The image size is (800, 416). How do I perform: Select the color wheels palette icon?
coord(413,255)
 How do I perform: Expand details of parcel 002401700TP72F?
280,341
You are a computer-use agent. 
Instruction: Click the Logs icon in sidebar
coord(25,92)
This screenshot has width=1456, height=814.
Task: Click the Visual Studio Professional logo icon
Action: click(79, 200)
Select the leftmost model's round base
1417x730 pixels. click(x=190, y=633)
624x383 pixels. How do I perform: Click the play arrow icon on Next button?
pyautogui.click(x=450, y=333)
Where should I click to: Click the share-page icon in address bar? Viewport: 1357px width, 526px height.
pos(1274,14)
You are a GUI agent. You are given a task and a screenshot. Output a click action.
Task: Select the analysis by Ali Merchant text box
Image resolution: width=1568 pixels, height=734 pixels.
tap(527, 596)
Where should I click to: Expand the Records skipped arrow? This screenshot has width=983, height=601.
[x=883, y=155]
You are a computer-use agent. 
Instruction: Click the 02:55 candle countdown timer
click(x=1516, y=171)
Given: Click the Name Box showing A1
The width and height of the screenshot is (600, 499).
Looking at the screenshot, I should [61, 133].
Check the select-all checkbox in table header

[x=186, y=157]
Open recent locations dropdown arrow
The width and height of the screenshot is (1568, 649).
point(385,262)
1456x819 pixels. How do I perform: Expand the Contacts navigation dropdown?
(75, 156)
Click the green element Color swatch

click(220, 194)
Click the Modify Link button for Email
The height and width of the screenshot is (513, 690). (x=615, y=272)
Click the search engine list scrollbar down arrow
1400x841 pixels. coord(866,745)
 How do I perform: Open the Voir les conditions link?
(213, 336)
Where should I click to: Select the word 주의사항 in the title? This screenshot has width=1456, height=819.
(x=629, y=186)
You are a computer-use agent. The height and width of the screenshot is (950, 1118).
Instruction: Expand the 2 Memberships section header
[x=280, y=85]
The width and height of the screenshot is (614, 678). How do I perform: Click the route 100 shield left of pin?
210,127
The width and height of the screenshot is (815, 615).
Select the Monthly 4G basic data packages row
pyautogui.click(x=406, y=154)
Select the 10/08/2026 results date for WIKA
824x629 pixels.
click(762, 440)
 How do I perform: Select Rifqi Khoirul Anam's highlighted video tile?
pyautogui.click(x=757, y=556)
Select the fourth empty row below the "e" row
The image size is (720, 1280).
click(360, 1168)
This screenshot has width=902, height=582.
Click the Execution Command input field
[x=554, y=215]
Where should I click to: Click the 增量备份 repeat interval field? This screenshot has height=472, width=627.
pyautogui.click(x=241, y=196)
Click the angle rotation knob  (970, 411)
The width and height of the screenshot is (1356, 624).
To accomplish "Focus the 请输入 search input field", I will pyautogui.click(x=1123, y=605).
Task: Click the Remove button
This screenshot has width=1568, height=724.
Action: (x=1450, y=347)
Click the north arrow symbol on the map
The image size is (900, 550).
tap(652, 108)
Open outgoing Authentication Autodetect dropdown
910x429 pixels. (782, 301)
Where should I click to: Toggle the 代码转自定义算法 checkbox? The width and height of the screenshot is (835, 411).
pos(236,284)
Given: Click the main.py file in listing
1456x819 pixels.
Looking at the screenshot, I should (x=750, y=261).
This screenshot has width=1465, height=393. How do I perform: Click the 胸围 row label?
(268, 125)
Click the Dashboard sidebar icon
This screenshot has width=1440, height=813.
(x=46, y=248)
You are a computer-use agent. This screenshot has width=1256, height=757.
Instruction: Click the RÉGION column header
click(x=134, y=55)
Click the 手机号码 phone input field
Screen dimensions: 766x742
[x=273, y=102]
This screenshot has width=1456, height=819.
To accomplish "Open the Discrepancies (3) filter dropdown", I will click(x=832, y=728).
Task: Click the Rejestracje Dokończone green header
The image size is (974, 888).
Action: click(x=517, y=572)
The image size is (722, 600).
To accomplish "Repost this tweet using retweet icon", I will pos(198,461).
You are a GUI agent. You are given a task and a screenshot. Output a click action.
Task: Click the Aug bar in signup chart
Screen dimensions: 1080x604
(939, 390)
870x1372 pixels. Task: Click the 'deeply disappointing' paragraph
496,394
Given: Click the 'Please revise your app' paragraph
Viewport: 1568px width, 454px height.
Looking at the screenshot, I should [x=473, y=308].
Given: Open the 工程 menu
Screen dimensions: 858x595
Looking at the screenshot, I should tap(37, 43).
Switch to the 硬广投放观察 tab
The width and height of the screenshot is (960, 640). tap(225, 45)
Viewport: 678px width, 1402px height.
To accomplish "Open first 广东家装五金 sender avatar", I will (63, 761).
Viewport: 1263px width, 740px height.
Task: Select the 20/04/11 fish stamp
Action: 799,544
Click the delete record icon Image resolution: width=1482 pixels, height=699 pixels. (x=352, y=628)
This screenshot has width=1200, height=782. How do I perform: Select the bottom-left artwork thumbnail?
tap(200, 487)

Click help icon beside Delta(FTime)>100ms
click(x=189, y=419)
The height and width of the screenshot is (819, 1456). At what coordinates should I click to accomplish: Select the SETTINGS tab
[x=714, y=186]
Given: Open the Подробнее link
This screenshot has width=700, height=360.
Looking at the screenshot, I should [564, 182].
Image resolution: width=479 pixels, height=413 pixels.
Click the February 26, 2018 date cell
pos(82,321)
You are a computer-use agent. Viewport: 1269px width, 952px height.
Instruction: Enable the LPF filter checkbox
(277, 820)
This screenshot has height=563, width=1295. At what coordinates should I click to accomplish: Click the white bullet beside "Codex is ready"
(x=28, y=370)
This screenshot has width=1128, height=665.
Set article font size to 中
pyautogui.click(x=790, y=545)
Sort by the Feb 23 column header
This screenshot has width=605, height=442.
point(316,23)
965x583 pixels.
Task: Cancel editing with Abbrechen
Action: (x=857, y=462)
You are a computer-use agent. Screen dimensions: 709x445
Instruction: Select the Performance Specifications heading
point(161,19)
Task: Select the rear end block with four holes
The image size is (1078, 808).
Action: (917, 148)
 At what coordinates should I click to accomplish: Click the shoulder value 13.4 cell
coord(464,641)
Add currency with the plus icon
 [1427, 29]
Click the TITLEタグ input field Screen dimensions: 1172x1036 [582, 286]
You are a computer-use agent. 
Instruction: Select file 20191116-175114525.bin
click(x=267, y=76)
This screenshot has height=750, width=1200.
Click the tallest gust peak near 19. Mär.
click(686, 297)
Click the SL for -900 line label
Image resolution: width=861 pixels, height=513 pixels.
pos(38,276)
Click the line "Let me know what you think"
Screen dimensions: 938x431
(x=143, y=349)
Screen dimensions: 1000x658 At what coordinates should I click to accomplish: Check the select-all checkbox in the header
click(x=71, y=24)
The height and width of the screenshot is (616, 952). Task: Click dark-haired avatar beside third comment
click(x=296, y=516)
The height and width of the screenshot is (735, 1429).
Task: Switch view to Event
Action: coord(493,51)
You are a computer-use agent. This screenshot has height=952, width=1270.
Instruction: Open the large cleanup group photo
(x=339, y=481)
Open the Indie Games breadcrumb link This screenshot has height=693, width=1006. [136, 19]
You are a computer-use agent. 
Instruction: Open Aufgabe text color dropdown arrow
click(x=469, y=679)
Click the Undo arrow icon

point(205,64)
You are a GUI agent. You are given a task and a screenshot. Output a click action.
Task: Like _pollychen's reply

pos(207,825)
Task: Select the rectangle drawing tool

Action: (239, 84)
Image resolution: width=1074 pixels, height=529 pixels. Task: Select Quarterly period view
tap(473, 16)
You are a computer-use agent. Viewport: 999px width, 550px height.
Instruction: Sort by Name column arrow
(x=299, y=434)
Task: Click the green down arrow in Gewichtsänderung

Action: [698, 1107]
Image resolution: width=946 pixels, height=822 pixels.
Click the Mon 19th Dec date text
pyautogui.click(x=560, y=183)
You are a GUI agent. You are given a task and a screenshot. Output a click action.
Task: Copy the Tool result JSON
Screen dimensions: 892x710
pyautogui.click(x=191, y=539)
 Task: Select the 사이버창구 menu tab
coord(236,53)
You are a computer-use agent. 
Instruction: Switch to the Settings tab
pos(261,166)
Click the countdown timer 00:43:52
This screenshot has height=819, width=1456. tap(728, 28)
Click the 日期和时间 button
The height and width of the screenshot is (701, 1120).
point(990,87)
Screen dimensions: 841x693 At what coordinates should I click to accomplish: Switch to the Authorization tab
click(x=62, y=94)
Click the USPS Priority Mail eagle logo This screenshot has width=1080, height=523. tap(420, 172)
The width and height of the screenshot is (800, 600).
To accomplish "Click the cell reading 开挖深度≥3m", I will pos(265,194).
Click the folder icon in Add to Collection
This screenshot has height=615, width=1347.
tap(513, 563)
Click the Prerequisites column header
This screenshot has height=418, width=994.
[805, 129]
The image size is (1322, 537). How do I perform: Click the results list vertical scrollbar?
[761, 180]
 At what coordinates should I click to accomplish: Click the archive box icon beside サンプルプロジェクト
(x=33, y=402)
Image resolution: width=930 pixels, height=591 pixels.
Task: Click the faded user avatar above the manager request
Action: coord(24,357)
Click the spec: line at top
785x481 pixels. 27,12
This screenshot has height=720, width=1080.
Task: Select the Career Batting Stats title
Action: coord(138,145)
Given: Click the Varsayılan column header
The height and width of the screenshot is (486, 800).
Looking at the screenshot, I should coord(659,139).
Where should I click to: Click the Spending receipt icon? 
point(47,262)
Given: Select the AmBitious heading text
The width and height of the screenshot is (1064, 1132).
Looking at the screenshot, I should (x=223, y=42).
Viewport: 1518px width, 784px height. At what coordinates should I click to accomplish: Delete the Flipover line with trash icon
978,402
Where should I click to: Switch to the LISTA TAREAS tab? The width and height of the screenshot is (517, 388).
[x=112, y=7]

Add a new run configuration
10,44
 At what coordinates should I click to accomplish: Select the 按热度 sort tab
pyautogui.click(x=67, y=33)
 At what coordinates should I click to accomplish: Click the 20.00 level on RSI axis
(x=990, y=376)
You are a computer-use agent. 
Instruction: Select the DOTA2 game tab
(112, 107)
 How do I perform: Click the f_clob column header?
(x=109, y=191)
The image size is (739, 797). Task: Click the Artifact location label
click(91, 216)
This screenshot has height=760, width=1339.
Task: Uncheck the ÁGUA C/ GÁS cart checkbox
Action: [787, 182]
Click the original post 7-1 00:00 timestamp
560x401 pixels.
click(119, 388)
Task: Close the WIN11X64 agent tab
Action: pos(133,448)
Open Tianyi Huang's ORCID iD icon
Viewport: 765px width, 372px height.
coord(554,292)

####

### Brief
Only one stretch of the entries above is wanted: the lines from the one containing "Task: Click the Rejestracje" through the one containing "Sort by the Feb 23 column header". Please reproduce it exactly.

### Final answer
Task: Click the Rejestracje Dokończone green header
The image size is (974, 888).
Action: click(x=517, y=572)
The image size is (722, 600).
To accomplish "Repost this tweet using retweet icon", I will pos(198,461).
You are a GUI agent. You are given a task and a screenshot. Output a click action.
Task: Click the Aug bar in signup chart
Screen dimensions: 1080x604
(939, 390)
870x1372 pixels. Task: Click the 'deeply disappointing' paragraph
496,394
Given: Click the 'Please revise your app' paragraph
Viewport: 1568px width, 454px height.
Looking at the screenshot, I should [x=473, y=308].
Given: Open the 工程 menu
Screen dimensions: 858x595
Looking at the screenshot, I should tap(37, 43).
Switch to the 硬广投放观察 tab
The width and height of the screenshot is (960, 640). tap(225, 45)
Viewport: 678px width, 1402px height.
To accomplish "Open first 广东家装五金 sender avatar", I will (63, 761).
Viewport: 1263px width, 740px height.
Task: Select the 20/04/11 fish stamp
Action: 799,544
Click the delete record icon Image resolution: width=1482 pixels, height=699 pixels. (x=352, y=628)
This screenshot has width=1200, height=782. How do I perform: Select the bottom-left artwork thumbnail?
tap(200, 487)

Click help icon beside Delta(FTime)>100ms
click(x=189, y=419)
The height and width of the screenshot is (819, 1456). At what coordinates should I click to accomplish: Select the SETTINGS tab
[x=714, y=186]
Given: Open the Подробнее link
This screenshot has width=700, height=360.
Looking at the screenshot, I should [564, 182].
Image resolution: width=479 pixels, height=413 pixels.
Click the February 26, 2018 date cell
pos(82,321)
You are a computer-use agent. Viewport: 1269px width, 952px height.
Instruction: Enable the LPF filter checkbox
(277, 820)
This screenshot has height=563, width=1295. At what coordinates should I click to accomplish: Click the white bullet beside "Codex is ready"
(x=28, y=370)
This screenshot has width=1128, height=665.
Set article font size to 中
pyautogui.click(x=790, y=545)
Sort by the Feb 23 column header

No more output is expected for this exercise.